Egyptians celebrate the news of the resignation of President Hosni Mubarak, who handed control of the country to the military, at night in Tahrir Square in downtown Cairo, Egypt, Friday, Feb. 11, 2011.

February 11, 2011 12:00:00 AM PST
There's jubilation in Cairo after news that Egyption President Hosni Mubarak resigned from office was announced.

Egyptian Vice President Omar Suleiman announced on national TV on Friday that Mubarak has stepped down and handed power to the military.

"In these difficult circumstances that the country is passing through, President Hosni Mubarak has decided to leave the position of the presidency," Suleiman said. "He has commissioned the armed forces council to direct the issues of the state."

Car horns were heard around Cairo in celebration after hearing the news. People were seen dancing in the streets, waving flags and lighting fireworks over Tahrir Square.

"This is the greatest day of my life. The country has been liberated after decades of repression," said Mohamed ElBaradei, the leading Egyptian democracy advocate.

Mubarak reportedly fled Cairo to his vacation home in the Red Sea resort of Sharm el-Sheikh.

President Barack Obama was informed of Mubarak's decision to step down during a meeting in the Oval Office. Obama then watched TV coverage of the scene in Cairo for several minutes in the outer Oval Office. He will make a statement at noon.

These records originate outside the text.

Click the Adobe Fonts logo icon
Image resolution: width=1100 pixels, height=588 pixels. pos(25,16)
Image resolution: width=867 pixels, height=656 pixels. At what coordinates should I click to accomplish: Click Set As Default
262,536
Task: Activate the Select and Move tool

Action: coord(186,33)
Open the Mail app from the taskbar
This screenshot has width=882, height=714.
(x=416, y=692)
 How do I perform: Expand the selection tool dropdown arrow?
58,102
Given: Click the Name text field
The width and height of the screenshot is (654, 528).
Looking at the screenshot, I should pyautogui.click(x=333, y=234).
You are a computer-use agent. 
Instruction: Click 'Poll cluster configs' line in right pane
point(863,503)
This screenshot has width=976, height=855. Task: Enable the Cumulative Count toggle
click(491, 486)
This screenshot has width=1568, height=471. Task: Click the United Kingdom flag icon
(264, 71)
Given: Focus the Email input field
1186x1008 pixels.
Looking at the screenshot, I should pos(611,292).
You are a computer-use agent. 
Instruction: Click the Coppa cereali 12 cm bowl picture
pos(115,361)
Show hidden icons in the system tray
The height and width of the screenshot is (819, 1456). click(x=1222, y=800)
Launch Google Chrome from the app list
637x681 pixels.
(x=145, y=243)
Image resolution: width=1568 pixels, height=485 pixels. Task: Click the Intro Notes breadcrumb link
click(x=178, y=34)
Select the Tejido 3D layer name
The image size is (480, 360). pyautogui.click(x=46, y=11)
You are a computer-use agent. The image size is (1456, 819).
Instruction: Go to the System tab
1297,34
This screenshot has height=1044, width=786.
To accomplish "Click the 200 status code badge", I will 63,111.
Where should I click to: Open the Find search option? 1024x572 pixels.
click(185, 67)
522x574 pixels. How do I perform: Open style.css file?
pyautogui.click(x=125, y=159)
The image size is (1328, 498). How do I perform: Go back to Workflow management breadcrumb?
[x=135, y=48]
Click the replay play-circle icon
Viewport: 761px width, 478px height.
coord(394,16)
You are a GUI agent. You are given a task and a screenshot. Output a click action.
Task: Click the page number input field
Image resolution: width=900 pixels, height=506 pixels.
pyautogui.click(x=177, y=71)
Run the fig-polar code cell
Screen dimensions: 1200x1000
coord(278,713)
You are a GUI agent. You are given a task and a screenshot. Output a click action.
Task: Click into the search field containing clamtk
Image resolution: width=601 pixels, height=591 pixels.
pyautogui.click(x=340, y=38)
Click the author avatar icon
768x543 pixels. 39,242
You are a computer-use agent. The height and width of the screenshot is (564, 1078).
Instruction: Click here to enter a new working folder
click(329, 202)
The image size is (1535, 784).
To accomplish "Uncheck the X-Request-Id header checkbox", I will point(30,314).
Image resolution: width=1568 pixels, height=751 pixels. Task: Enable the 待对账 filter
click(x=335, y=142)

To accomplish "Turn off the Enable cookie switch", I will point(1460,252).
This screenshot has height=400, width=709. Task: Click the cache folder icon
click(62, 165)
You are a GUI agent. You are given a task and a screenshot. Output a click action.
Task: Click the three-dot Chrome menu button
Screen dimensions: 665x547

Thousands of angry people had gathered in Cairo in what was thought to be the biggest protest after Mubarak announced on Thursday night that he's not stepping down until next fall's election, and the country's army had announced that it supported the president's decision not to resign.

But the demonstrations have turned into a huge celebration. Protesters now say they will continue to demonstrate until change is carried out by the military.

In the meantime, Swiss officials have announced that they will be freezing any money linked to Mubarak and his family, saying they want to avoid misappropriation of Egyptian assets.

The army played a key role by allowing the protesters to gather, and it continued to do so on Friday. Experts in Southern California said the military was be the key to an orderly transfer of power.

"It's got not only the weapons, but it also controls a huge chunk of the economy, and these people do not want to see that chunk of the economy disappear," said UCLA professor of history James Gelvin.

The Associated Press contributed to this story.